El taxi transcurre ahora por descampados en las afueras de la capital. El perezoso crepúsculo ha concluido y ya se franquea la noche.

-Debe ser por aquí, ¿verdad? Usted me dirá dónde tengo que parar.

-Pues aquí mismo. A ver, niño, pásame la pistola. ¡Anda, pero si resulta que es de verdad! Entonces habrá que aprovecharla. Para de una vez, taxista: esto es un atraco. Se te acabó la buena suerte.
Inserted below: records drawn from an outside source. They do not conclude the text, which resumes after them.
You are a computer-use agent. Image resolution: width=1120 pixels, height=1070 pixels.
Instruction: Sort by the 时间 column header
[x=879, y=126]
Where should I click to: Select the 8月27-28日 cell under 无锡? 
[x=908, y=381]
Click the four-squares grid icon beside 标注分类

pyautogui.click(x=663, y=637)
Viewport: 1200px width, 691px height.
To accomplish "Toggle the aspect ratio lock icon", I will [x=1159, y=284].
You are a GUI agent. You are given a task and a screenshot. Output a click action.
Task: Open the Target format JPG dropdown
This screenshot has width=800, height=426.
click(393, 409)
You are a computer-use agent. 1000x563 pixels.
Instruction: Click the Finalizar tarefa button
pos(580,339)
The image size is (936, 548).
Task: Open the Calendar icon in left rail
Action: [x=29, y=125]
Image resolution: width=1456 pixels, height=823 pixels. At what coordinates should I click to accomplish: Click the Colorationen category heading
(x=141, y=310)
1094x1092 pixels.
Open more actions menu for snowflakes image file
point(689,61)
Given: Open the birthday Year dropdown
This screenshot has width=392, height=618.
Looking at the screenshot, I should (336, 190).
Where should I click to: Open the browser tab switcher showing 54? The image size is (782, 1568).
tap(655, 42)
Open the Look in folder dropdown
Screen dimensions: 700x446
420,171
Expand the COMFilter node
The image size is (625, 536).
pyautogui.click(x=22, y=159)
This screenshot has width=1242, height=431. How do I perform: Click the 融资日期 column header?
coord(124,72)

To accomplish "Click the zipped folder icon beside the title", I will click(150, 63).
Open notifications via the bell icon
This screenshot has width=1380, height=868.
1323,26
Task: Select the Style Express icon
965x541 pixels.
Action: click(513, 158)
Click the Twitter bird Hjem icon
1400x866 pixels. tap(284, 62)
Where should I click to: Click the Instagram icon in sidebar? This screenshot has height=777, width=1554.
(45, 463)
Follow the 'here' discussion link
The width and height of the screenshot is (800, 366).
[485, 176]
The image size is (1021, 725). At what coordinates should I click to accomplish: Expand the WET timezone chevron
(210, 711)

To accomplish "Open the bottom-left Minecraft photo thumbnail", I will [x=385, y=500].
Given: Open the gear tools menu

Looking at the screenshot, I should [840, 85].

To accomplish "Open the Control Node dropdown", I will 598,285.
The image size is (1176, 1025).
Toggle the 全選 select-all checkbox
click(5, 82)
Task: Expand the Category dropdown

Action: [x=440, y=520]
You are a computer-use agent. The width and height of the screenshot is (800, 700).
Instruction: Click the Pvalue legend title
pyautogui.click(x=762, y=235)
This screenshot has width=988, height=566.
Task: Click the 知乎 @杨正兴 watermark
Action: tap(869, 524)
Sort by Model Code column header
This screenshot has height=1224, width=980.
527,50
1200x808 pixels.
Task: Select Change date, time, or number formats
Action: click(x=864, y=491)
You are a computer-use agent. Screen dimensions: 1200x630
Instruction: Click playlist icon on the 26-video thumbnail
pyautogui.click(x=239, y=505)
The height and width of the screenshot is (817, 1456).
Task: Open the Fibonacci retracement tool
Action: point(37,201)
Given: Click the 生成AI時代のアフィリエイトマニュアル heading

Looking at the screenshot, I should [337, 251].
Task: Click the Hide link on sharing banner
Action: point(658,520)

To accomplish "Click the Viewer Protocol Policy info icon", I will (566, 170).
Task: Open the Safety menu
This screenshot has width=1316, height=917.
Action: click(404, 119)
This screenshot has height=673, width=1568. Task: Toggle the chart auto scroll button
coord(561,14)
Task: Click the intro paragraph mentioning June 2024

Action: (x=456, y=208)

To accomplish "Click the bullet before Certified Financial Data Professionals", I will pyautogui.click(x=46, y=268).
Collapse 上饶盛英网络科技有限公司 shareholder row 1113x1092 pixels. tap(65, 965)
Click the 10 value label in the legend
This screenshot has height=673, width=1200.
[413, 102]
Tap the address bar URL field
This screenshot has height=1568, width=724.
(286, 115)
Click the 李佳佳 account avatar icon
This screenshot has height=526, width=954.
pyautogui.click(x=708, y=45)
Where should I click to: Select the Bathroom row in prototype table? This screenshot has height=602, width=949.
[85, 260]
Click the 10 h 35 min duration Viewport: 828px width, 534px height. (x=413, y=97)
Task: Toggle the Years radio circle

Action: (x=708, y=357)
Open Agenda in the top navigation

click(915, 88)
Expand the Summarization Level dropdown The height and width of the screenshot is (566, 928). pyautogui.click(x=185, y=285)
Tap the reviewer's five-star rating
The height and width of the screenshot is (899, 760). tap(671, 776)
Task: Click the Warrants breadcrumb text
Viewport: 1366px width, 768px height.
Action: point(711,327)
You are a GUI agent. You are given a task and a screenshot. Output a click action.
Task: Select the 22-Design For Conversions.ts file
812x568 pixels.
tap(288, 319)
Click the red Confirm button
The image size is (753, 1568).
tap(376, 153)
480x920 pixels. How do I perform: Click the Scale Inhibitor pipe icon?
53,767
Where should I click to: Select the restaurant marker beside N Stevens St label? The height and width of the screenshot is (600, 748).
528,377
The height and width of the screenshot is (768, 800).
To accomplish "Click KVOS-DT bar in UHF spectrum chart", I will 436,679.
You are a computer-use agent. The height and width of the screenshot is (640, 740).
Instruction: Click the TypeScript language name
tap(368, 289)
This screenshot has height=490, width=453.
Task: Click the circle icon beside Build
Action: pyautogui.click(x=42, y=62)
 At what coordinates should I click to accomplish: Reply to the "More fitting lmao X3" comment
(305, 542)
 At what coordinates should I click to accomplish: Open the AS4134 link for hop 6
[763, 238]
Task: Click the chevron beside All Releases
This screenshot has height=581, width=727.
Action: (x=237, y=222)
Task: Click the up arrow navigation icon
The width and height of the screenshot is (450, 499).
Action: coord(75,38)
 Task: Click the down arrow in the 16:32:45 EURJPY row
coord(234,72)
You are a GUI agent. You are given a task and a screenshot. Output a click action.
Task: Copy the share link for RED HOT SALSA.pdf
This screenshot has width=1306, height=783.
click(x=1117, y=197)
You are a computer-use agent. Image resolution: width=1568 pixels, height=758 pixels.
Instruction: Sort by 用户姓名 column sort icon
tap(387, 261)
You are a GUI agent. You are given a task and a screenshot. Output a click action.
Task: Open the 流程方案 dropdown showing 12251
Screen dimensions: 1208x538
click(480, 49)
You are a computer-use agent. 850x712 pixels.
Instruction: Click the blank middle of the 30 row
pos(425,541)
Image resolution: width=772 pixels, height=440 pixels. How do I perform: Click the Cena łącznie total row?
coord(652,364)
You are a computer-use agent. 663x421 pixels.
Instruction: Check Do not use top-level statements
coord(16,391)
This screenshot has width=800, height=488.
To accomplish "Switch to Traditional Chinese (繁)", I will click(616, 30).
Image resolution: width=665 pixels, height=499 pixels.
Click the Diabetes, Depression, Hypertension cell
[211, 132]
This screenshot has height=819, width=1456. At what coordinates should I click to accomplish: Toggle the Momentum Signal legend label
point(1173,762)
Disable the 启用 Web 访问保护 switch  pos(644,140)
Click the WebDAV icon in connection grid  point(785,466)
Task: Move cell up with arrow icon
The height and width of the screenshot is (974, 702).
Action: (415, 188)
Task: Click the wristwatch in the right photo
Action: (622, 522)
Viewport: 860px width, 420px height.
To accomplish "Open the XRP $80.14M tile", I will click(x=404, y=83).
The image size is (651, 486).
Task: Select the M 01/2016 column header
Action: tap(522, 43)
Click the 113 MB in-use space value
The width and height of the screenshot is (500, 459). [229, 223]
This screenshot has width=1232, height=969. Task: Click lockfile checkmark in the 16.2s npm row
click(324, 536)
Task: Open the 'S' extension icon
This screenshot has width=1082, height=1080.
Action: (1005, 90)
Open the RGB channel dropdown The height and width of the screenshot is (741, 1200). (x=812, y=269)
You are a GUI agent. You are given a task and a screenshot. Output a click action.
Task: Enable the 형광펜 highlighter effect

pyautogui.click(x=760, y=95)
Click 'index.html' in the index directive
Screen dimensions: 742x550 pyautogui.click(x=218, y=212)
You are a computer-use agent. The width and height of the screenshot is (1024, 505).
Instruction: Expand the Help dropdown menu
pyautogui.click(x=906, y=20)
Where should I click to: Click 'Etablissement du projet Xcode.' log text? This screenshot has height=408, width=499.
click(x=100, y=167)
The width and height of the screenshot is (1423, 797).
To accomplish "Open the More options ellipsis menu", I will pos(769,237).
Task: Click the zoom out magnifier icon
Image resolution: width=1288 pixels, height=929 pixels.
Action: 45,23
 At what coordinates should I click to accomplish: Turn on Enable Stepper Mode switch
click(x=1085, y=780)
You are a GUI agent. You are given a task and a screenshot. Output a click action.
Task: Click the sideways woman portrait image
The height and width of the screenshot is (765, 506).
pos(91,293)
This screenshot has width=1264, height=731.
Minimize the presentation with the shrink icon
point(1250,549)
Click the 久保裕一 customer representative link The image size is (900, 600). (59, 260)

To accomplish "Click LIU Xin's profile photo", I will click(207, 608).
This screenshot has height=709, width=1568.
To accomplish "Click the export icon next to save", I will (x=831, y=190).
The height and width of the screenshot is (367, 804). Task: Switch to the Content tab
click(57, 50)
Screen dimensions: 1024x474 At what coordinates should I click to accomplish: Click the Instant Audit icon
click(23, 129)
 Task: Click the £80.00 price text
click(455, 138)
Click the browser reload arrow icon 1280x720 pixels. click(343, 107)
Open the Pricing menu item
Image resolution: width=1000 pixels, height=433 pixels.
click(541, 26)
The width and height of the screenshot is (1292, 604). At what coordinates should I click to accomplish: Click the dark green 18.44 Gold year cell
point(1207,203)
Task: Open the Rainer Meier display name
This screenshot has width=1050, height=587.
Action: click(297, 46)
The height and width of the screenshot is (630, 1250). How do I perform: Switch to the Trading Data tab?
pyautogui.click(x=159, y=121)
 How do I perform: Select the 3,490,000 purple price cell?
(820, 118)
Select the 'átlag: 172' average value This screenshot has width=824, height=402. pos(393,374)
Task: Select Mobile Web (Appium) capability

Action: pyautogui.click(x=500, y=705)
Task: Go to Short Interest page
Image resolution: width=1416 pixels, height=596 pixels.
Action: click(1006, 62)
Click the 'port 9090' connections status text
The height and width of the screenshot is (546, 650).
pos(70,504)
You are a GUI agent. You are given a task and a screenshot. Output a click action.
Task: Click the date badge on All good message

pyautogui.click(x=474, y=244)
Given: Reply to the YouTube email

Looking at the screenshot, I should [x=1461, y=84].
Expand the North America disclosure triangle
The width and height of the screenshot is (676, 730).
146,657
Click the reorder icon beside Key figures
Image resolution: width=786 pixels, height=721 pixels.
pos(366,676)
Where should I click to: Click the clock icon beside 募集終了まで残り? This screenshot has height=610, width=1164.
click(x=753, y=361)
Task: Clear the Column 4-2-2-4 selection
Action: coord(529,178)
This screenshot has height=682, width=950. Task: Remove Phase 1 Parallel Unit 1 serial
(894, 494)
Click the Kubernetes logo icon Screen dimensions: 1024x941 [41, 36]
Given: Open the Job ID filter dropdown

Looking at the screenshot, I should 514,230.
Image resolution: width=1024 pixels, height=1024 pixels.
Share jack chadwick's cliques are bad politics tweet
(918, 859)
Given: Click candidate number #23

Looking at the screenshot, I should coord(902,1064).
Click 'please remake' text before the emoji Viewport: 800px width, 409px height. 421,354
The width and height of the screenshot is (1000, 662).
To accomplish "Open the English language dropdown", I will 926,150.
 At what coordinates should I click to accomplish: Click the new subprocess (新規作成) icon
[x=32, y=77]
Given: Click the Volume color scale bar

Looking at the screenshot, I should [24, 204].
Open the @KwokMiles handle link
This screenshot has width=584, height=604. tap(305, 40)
-¡Otro al bote, papi! ¡Bang, bang!

El taxista va frenando lentamente, sin intentar volverse ni mostrar inquietud alguna. A su lado, el viejo abrigo negro rebulle y se hincha como una flor de espanto. Surge un rostro de los que no pueden faltar en ninguna buena pesadilla, ajado y furioso como la soledad forzosa, la boca de enormes dientes aguzados abierta en un aullido silencioso, los Ojos rojizos mineralizándolo todo con su amenaza. Como cabellos desbaratados se arremolinan en torno suyo serpientes pálidas. El taxista hace cortésmente las presentaciones:

-Aquí, mi señora. Ahí, la inseguridad ciudadana.